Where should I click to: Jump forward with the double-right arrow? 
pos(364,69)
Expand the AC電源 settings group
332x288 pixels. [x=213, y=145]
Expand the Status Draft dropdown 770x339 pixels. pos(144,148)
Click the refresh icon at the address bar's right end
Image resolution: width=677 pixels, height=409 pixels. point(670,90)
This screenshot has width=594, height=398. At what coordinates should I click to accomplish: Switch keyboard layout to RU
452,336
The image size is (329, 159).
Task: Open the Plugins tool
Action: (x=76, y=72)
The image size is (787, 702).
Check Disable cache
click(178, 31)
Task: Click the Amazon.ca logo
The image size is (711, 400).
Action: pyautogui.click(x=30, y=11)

--

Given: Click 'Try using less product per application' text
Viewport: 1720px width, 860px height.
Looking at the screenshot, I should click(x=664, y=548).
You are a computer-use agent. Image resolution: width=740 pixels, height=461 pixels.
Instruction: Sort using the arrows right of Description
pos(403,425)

* * *

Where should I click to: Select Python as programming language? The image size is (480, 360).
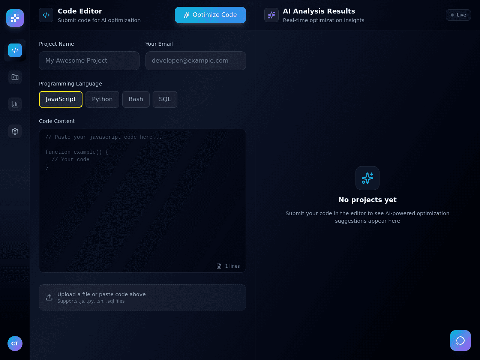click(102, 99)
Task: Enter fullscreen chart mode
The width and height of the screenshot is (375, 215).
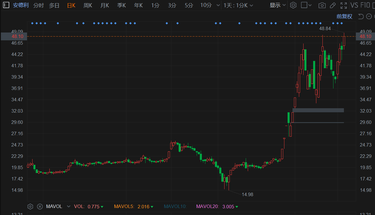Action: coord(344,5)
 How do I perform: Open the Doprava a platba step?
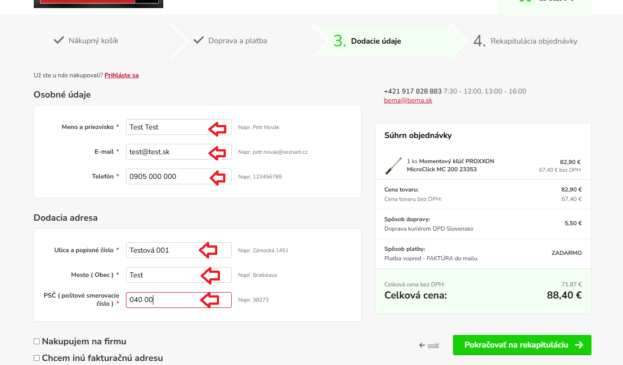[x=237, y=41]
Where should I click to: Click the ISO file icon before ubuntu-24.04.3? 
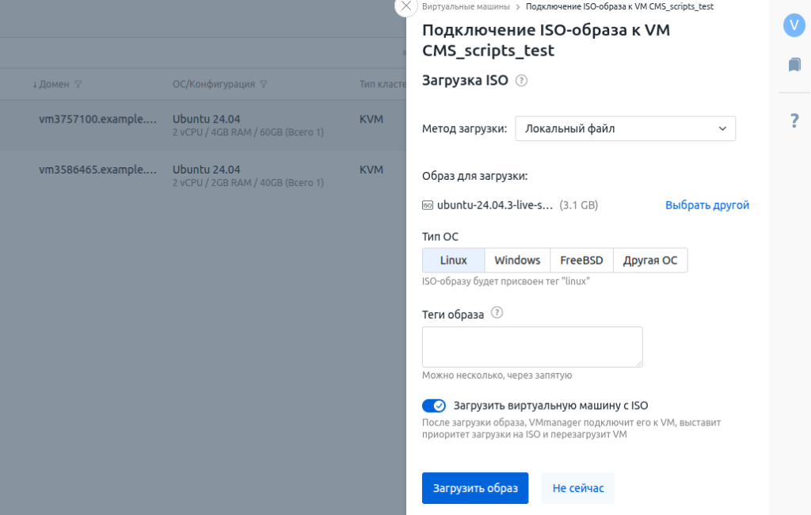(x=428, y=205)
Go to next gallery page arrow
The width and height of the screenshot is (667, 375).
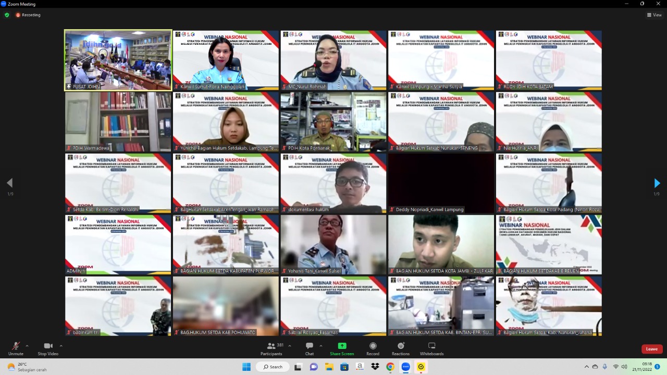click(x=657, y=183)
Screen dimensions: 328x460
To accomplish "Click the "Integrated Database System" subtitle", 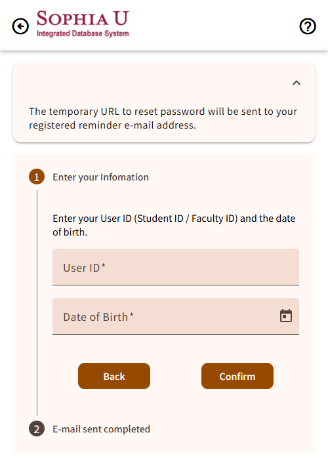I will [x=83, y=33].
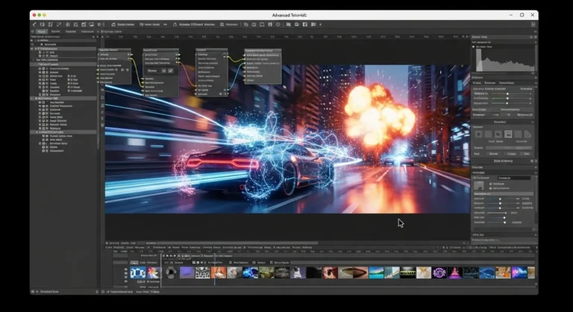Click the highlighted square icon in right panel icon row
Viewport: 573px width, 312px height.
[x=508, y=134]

* [WHAT IS NEEDED]: Produce a word-for-word copy of everything above from the line holding "Given: Click 'Try" down to the line holding "You are a computer-use", with both of those lines kept.

* [EXERCISE RESPONSE]:
Given: Click 'Try using less product per application' text
Viewport: 1720px width, 860px height.
Looking at the screenshot, I should click(x=664, y=548).
You are a computer-use agent. Image resolution: width=740 pixels, height=461 pixels.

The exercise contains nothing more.